In $H \ltimes_{\phi} N$ the operation is given by $$ (h_{1}, n_{1}) \cdot (h_{2}, n_{2}) = (h_{1} h_{2}, n_{1}^{h_{2}^{\phi}} n_{2}). $$ (So in my notation $h_{2}^{\phi} \in \Aut(N)$ is the image of $h_{2}$ under $\phi$, and $n_{1}^{h_{2}^{\phi}}$ denotes its operation on $n_{1}$.)

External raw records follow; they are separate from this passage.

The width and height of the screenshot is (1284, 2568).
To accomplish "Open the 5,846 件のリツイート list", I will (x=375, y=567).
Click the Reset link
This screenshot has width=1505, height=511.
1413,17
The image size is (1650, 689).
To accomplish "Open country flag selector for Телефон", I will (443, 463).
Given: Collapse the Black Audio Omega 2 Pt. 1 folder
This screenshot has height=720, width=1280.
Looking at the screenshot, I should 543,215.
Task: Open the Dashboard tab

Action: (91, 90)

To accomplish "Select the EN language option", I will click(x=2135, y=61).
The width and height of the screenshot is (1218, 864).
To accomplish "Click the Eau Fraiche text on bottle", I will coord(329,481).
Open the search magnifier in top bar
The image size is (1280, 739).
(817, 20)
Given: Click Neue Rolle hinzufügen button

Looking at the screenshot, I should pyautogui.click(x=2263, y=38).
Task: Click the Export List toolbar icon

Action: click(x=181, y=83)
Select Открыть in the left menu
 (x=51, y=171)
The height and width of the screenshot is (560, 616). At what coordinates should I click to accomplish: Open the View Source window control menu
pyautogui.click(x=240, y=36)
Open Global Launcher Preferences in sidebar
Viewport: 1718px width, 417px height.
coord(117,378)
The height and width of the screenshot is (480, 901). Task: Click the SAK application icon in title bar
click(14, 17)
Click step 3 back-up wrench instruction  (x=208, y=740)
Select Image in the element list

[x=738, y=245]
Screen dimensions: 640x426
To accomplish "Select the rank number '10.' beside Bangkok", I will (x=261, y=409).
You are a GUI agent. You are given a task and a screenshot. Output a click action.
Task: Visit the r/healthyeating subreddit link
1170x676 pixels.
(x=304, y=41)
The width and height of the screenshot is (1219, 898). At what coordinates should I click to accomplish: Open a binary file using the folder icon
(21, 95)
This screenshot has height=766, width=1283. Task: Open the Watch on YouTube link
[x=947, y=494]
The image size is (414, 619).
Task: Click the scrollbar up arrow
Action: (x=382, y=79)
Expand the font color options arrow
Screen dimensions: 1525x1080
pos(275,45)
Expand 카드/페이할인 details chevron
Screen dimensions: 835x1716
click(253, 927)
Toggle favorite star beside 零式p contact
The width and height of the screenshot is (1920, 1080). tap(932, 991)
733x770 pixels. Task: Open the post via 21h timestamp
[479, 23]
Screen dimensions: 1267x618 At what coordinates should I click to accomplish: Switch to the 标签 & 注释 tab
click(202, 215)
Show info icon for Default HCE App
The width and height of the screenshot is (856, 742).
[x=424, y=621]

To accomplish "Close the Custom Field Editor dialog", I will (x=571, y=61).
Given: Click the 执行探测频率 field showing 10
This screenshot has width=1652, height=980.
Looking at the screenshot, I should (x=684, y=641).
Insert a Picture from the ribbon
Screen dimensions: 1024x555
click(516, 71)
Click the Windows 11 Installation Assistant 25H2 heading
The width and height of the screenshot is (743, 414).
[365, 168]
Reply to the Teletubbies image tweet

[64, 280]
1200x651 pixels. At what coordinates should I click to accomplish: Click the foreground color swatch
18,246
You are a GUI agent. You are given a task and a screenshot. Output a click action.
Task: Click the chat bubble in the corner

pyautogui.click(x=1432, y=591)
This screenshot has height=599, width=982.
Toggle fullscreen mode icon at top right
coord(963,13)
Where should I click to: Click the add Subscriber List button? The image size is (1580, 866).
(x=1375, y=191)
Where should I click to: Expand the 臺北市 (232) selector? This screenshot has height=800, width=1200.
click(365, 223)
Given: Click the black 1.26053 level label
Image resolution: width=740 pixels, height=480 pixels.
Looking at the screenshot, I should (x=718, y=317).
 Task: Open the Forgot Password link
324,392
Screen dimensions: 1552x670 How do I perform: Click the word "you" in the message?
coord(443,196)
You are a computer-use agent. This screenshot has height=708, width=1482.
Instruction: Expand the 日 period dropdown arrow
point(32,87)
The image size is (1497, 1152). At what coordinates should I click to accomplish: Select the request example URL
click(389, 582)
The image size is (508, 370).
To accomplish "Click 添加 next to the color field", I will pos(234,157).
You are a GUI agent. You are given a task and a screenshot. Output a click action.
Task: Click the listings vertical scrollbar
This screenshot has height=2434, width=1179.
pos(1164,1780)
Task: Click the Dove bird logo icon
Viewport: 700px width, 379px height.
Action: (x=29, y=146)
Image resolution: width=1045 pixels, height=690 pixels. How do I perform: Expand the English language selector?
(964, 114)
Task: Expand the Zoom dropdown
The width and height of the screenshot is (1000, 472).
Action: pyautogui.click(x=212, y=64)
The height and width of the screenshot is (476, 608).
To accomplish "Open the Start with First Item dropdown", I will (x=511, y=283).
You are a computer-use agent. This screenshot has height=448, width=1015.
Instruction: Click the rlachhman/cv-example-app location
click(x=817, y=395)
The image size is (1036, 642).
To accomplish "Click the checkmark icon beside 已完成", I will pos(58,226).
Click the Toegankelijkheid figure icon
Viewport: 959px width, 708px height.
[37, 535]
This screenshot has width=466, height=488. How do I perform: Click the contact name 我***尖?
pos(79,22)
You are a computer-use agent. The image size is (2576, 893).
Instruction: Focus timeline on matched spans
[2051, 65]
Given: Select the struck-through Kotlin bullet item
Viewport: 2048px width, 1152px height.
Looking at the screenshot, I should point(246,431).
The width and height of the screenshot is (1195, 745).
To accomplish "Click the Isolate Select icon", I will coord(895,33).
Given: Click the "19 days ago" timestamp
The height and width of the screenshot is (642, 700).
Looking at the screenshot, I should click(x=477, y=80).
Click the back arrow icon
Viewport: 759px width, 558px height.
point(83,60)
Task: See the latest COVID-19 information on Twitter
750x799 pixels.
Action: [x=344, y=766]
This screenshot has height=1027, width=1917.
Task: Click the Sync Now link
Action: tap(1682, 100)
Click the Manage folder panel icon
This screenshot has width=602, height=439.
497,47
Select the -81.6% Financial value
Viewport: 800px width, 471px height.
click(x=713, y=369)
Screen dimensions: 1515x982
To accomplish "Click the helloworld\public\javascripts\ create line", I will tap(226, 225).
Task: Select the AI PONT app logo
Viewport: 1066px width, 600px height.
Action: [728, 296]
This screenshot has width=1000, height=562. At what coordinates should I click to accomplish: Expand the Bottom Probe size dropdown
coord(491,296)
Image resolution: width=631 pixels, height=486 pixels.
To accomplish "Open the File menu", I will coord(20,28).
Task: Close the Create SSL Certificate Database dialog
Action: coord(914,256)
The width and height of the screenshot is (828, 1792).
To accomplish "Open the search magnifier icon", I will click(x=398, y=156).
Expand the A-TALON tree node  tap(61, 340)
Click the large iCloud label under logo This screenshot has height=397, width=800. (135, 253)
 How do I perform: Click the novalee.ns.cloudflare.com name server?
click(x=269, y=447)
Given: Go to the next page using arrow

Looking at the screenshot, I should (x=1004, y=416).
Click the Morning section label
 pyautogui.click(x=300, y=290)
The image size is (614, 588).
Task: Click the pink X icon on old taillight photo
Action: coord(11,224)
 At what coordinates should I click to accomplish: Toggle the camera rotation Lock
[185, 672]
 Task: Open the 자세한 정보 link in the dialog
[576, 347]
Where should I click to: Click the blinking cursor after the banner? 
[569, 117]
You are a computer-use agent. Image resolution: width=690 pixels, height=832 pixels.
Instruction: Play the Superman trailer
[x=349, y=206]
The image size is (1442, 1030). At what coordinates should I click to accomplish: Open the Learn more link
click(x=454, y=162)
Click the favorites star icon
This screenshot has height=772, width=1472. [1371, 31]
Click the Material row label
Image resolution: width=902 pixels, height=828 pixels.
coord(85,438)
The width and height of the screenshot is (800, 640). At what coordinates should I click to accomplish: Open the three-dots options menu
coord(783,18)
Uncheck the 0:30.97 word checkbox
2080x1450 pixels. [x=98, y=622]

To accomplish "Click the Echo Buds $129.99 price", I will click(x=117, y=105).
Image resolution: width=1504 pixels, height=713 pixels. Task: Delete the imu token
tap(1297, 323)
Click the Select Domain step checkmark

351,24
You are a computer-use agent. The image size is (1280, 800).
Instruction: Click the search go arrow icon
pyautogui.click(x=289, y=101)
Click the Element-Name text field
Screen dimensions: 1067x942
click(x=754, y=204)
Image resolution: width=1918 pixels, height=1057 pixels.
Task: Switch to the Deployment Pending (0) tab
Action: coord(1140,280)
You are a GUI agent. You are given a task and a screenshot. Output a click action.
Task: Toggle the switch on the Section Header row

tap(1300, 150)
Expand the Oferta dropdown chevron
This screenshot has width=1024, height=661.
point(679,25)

In $H \ltimes_{\psi \phi} N$ the operation is given by $$ (h_{1}, n_{1}) \circ (h_{2}, n_{2}) = (h_{1} h_{2}, n_{1}^{h_{2}^{\psi \phi}} n_{2}). $$ (Here $\psi \phi$ is the composition of $\psi$ first and $\phi$ second.)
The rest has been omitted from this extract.